/---

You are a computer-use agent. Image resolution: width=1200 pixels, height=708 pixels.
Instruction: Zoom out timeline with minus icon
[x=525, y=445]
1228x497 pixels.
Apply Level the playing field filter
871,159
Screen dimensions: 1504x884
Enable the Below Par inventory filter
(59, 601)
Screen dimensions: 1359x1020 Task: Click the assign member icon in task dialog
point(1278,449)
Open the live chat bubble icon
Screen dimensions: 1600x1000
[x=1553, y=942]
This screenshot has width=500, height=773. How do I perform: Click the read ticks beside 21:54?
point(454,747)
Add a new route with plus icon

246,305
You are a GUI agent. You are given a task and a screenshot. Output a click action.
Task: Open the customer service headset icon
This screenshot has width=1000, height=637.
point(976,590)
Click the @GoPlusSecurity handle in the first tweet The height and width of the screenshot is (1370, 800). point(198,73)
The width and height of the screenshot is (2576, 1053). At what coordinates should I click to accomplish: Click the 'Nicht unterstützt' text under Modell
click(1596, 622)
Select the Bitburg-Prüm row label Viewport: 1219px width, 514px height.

\---

→ TASK INSTRUCTIONS:
Find the line that contains "Screen dimensions: 1504x884" in the data above. Reproduce it and every later line exactly, through the last one.

→ TASK ANSWER:
Screen dimensions: 1504x884
Enable the Below Par inventory filter
(59, 601)
Screen dimensions: 1359x1020 Task: Click the assign member icon in task dialog
point(1278,449)
Open the live chat bubble icon
Screen dimensions: 1600x1000
[x=1553, y=942]
This screenshot has width=500, height=773. How do I perform: Click the read ticks beside 21:54?
point(454,747)
Add a new route with plus icon

246,305
You are a GUI agent. You are given a task and a screenshot. Output a click action.
Task: Open the customer service headset icon
This screenshot has width=1000, height=637.
point(976,590)
Click the @GoPlusSecurity handle in the first tweet The height and width of the screenshot is (1370, 800). point(198,73)
The width and height of the screenshot is (2576, 1053). At what coordinates should I click to accomplish: Click the 'Nicht unterstützt' text under Modell
click(1596, 622)
Select the Bitburg-Prüm row label Viewport: 1219px width, 514px height.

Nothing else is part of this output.